[Stored records]

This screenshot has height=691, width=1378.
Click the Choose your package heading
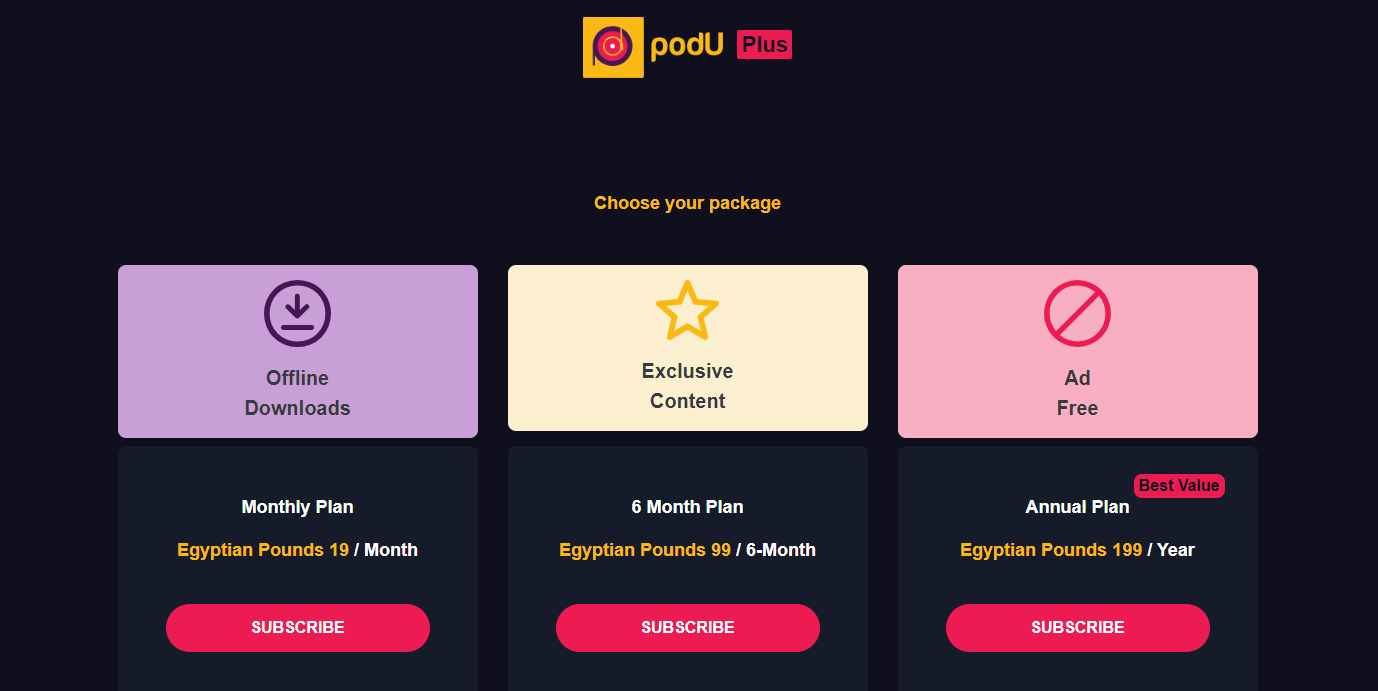(x=688, y=203)
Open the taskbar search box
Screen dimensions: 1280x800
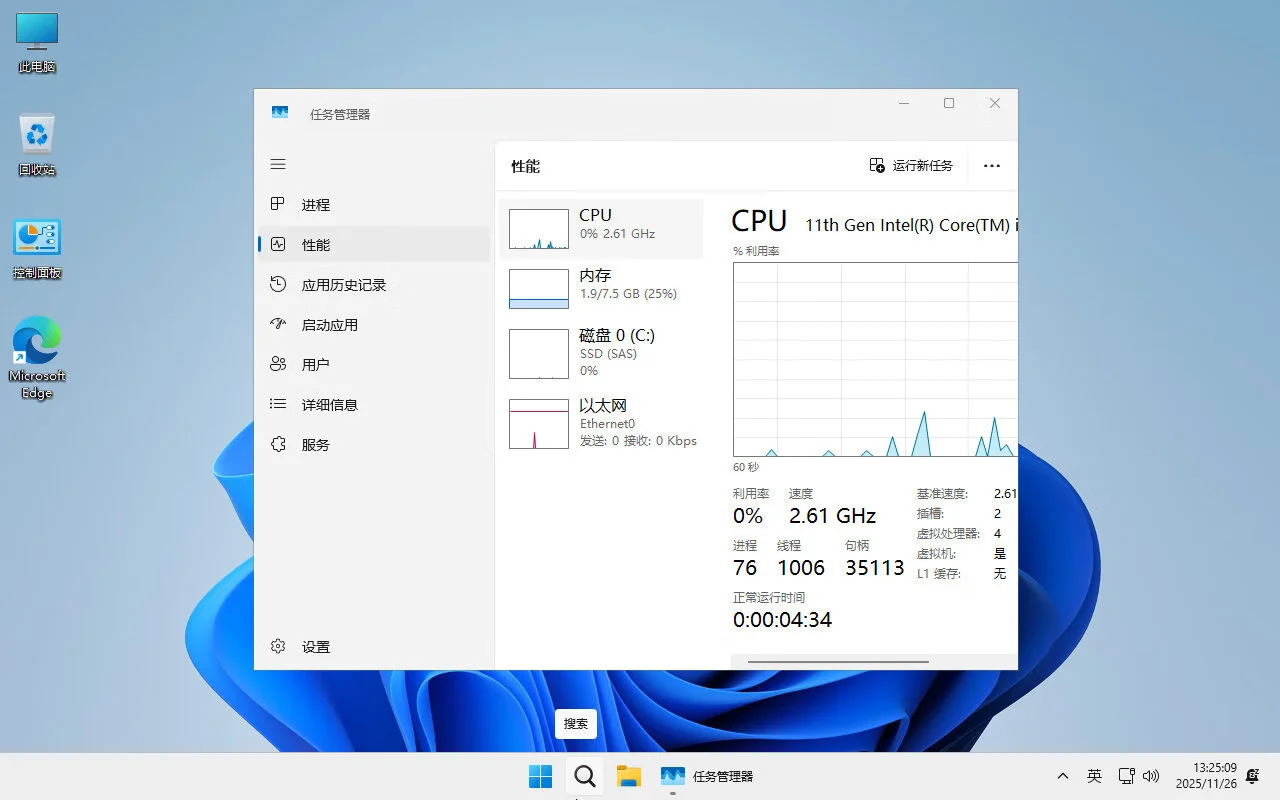tap(585, 775)
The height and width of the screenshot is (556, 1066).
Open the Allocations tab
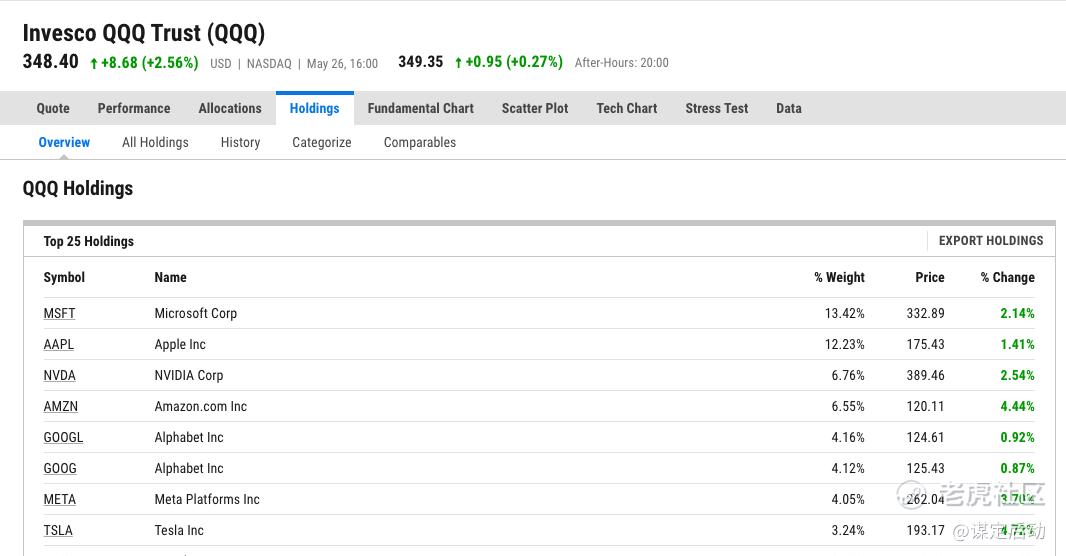pos(230,108)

[TASK PROMPT]: Please give the data again in full, exactly as written, but without any images.

[RESPONSE]:
This screenshot has height=691, width=1378.
Click the Choose your package heading
(x=688, y=203)
Open the taskbar search box
Screen dimensions: 1280x800
tap(585, 775)
The height and width of the screenshot is (556, 1066).
Open the Allocations tab
pos(230,108)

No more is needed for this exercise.